__TESTO FORNITO__.
Questo weekend ho conosciuto Venezia insolita, diversa da come l'avevo sempre vista. Nonostante un weekend affollato di turisti, mi sono ritrovata a camminare tra calli semi-deserte e campielli nascosti, mi sono imbattuta in piccoli angoli di pace e ho guardato alla città da un'altra prospettiva, scoprendo un Venezia nuova.
É successo in occasione della Festa del Redentore, la tradizionale festa (forse la più grande) che si tiene in città la terza domenica di luglio. La festa si concentra tra il sestiere (uno dei sei quartieri in cui è suddivisa Venezia) di Dorsoduro e la Giudecca per ricordare la costruzione, nel 1576, della Basilica del Santissimo Redentore, avvenuta come ex voto in seguito alla liberazione della città dalla peste.

__MATERIALE RACCOLTO__.
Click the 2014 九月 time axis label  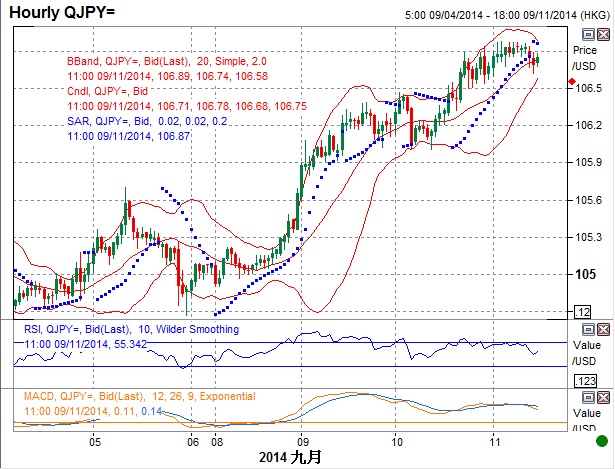coord(292,456)
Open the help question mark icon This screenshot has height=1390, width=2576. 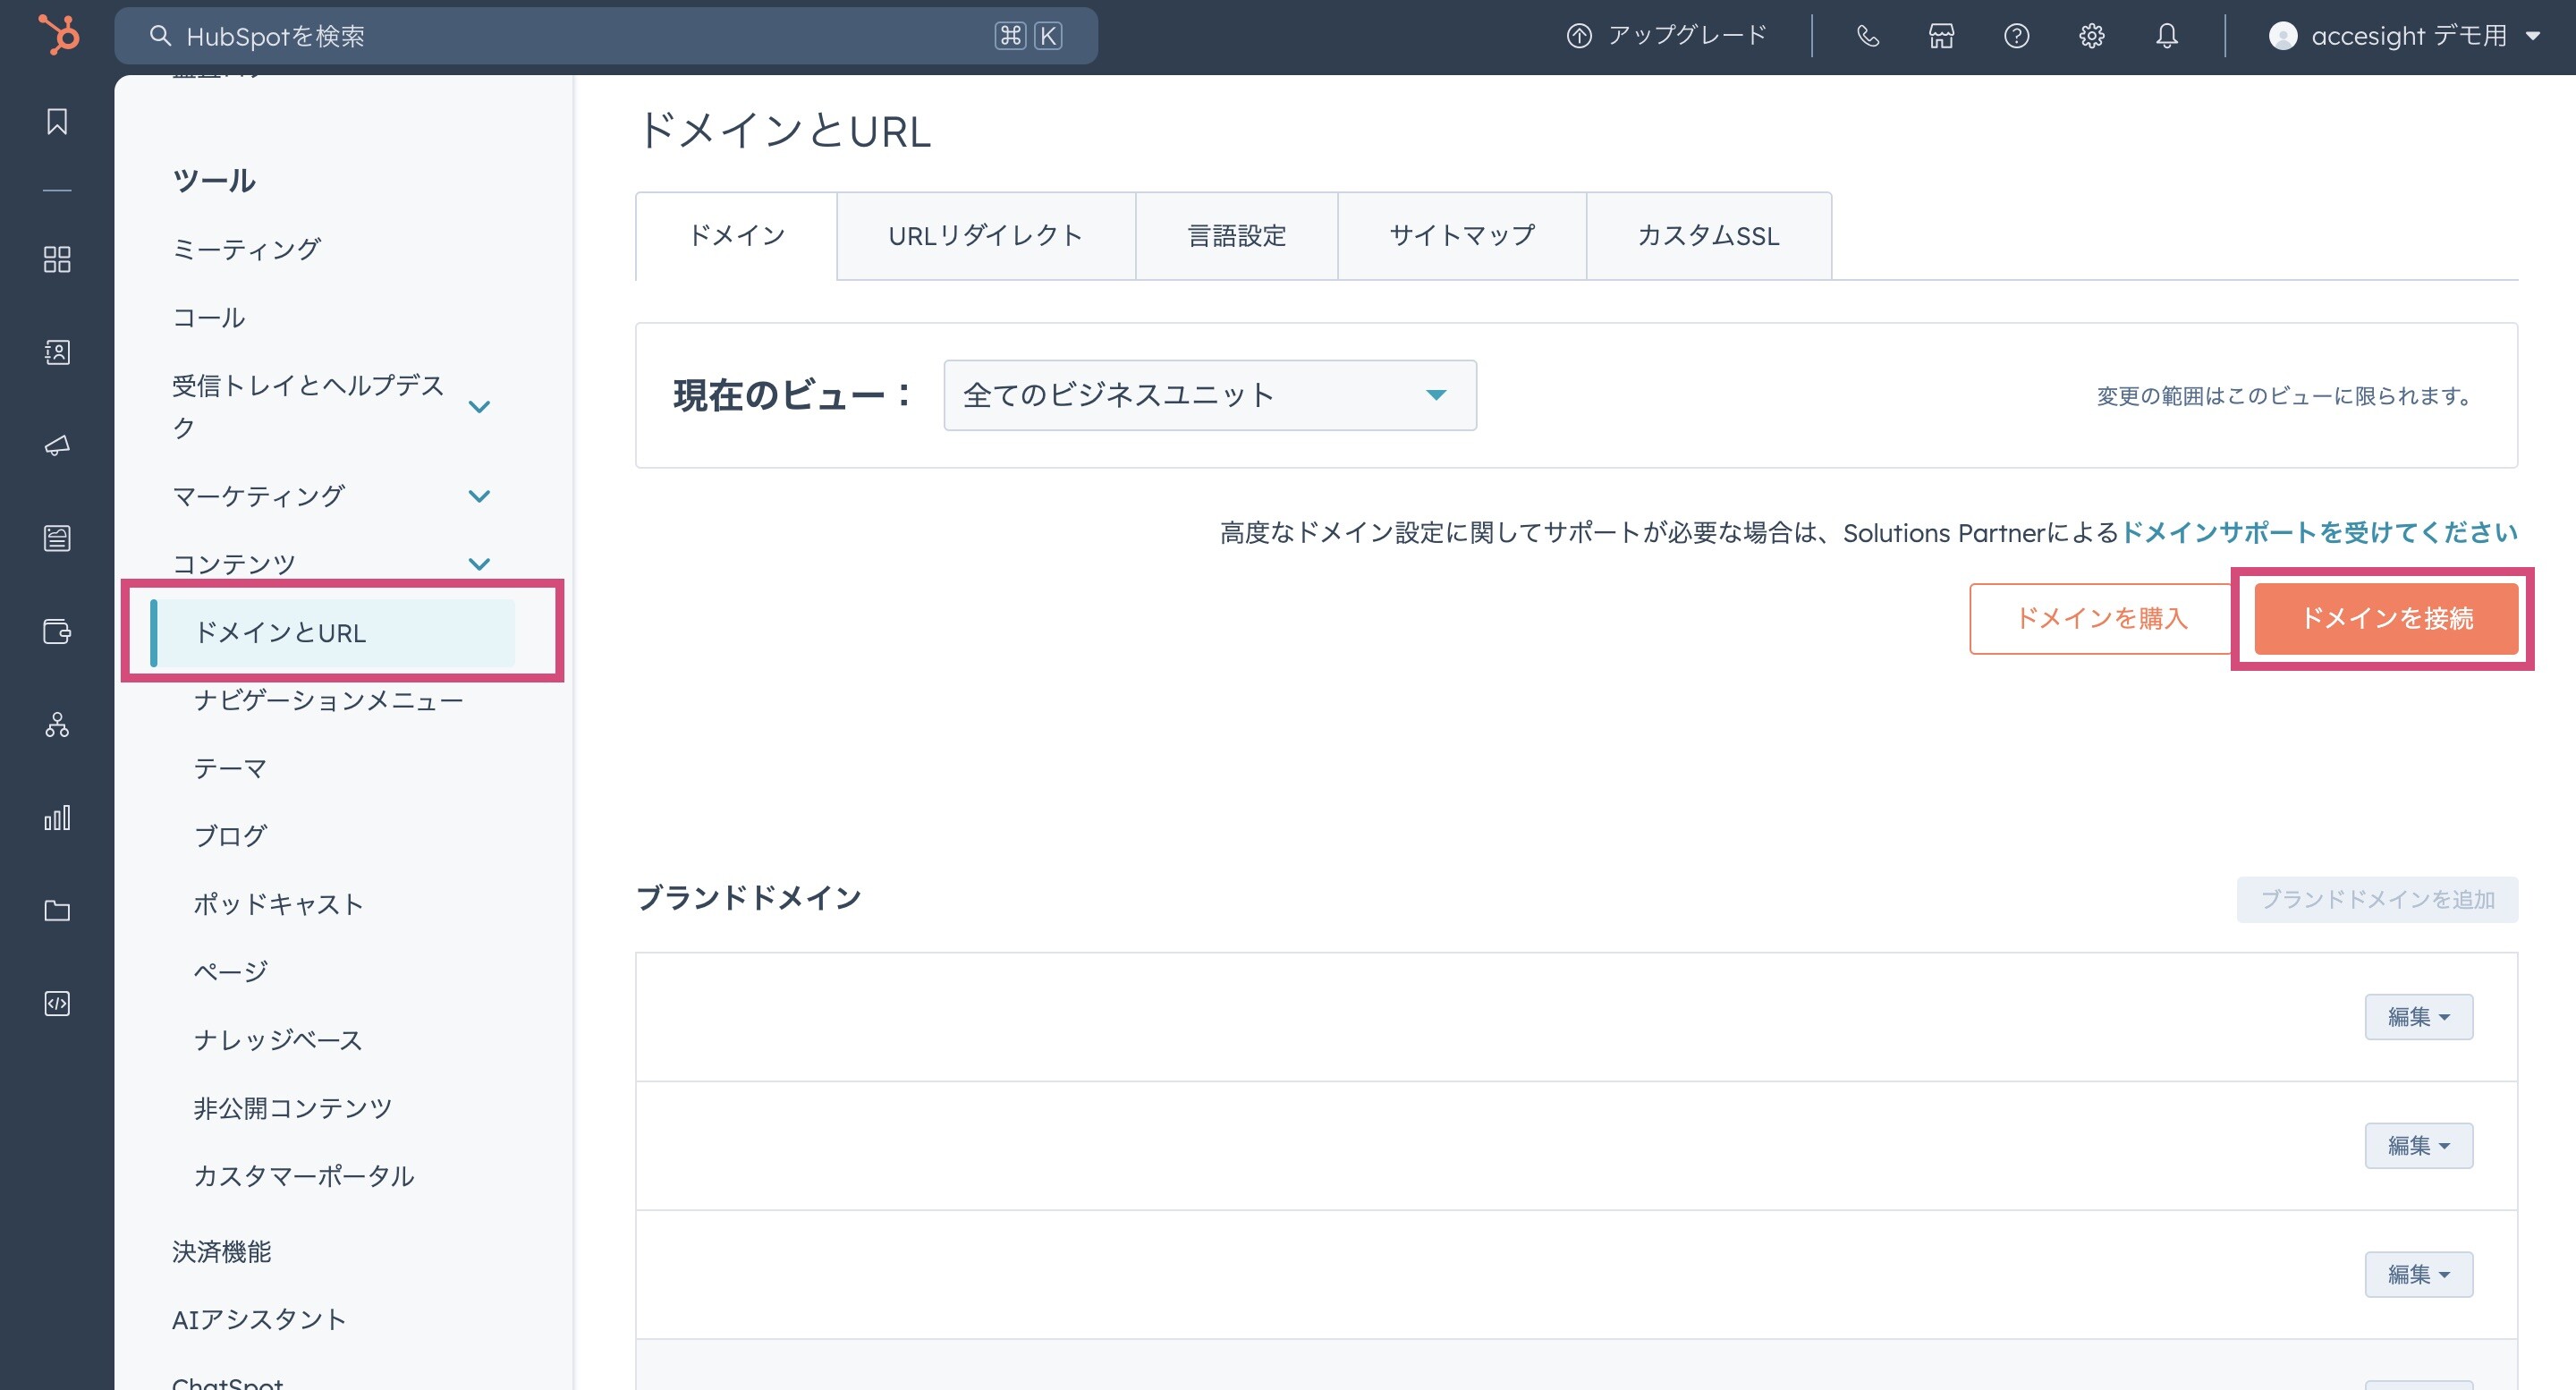point(2016,37)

__CONSEGNA__.
Trascrivi senza modifiche la parte del testo su Venezia che parte da "Questo weekend ho" e arriva fino a "un Venezia nuova.".

__RISPOSTA SVOLTA__.
Questo weekend ho conosciuto Venezia insolita, diversa da come l'avevo sempre vista. Nonostante un weekend affollato di turisti, mi sono ritrovata a camminare tra calli semi-deserte e campielli nascosti, mi sono imbattuta in piccoli angoli di pace e ho guardato alla città da un'altra prospettiva, scoprendo un Venezia nuova.